PATENTS; INTERVENING RIGHTS (Doctrine of equitable intervening rights protects an accused infringer's ability to make, sell, offer to sell, or use particular items that are covered by a reexamined patent, provided that the items are of the same type that the accused infringer had made, purchased, or used before the reexamination.)

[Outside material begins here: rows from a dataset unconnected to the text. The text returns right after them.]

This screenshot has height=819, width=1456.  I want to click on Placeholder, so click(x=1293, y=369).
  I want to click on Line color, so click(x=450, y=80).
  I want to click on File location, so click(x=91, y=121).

HemCon, Inc. (“HemCon”) appealed a judgment of the U.S. District Court of New Hampshire that HemCon infringed Marine Polymer Technologies, Inc.'s (“Marine”) polymer patent. The patented polymer at bar accelerated hemostasis (the process which causes bleeding to stop) and was useful in trauma units for treating serious wounds. Marine had the patent re-examined, to obtain review of the validity of the patent, and to permit correction of the claims to preserve their validity if challenged. While Marine’s patent was being re-examined by the PTO, HemCon came out with their own substantially similar polymer patent. The court found that the doctrine of equitable intervening rights protects an accused infringer's ability to make, sell, offer to sell, or use particular items of the same type that the accused infringer had made, purchased, or used before the reexamination even if the particular item was produced thereafter. The inquiry as to whether equitable intervening rights involves a four factor test: (1) whether non-infringing goods can be manufactured from the inventory used to manufacture the infringing product; (2) whether there are existing orders for the products; (3) whether the accused infringer made substantial preparation to manufacture the products before the reexamination or reissue; and (4) whether the accused infringer relied on the original patent scope in making these preparations. Because HemCon met the four factors, they had absolute intervening rights and the court therefore VACATED the decision of the district court.